Отметим прежде всего, что такого рода действия в соответствующем – синкопированном – ритме нередко сопровождают слогоделение, подкрепляя его и усиливая его воздействие. Ср.: «– И ты в это верил? – Тихомиров смешался. – Верил? – повторил Лопатин. И, звякая ложечкой о блюдце, такт отбивая: – Не верил!..» (Ю. Давыдов. Глухая пора листопада, 2, I, 3); «– А ты думал, что тебе это спустят? Нет, брат, не – спу – стят! – выбил он каждый слог, ударяя ребром ладони по столу…» (В. Иванов.
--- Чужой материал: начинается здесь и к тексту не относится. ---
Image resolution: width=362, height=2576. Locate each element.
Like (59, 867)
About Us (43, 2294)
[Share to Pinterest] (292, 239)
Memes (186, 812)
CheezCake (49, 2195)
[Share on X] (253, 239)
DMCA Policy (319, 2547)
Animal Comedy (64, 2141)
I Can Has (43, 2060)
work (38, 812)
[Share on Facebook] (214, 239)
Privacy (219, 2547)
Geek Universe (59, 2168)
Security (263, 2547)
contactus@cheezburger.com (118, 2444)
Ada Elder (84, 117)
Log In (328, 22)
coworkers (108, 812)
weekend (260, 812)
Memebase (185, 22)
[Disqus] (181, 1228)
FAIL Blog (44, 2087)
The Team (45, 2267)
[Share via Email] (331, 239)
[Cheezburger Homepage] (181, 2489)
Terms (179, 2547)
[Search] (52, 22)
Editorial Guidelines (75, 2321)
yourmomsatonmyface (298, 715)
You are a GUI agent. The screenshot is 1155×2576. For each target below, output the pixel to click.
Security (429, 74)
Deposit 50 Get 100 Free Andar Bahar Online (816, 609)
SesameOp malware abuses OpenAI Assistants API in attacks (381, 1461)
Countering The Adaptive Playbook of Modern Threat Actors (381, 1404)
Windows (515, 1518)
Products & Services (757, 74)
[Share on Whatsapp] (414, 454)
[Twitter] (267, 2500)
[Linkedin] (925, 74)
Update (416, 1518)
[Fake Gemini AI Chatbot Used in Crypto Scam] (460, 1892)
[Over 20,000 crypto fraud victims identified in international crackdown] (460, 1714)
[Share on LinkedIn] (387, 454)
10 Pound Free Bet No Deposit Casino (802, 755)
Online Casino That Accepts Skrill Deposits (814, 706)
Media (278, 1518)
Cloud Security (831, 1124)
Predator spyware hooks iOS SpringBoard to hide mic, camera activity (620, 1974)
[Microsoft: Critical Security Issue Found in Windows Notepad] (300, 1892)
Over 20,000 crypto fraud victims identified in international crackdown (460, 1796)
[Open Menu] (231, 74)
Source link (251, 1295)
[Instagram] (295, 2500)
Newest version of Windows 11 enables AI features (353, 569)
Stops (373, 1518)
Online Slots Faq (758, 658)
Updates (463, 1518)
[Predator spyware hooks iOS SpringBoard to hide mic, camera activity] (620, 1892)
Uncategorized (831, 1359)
Были годы).[215]
И такие же действия (собственные действия субъекта речи и действия во внешнем мире) и вызываемые ими в определенном ритме звуки (звук шагов, удары молота и колокола, стук колес, цокот копыт и т. п.) могут стать внешним импульсом, запускающим внутренний – подсознательный – механизм слогоделения, или добавочным синтагматическим кодом, перестраивающим внутреннее сообщение в автокоммуникации (см. об этой последней в работе [Лотман 1973: 232–235]). Ср.: «…сосед по купе опустил окно, и стук колес стал отдаваться в ушах. “Ты – ку – да? Ты – ку – да?” – выскакивало из-под колес… “По-го-ди, по-го-ди!..”» (Д. Кузовлев. Не поле перейти…); «“Сейчас они сидят и курят, – повторяю про себя… – Ку – рят. Ку – рят. Ку – рят…” – под каждый слог я переставляю ноги и не замечаю ничего вокруг себя…» (С. Крутилин. Окружение); «Я шел и думал, что дело мое – труба, и в такт шагам во мне звучала эта тру – ба… тру – ба… тру – ба…, незаметно превратившаяся в какую-то ба – тру… ба – тру… ба – тру… такую же нелепую и бессмысленную, как и то, что произошло…» (В. Рындин. Солнце сквозь тучи).
Последний пример заслуживает специального внимания, поскольку позволяет понять важную особенность слогоделения – его балансирующую на грани двойственность по отношению к смыслу.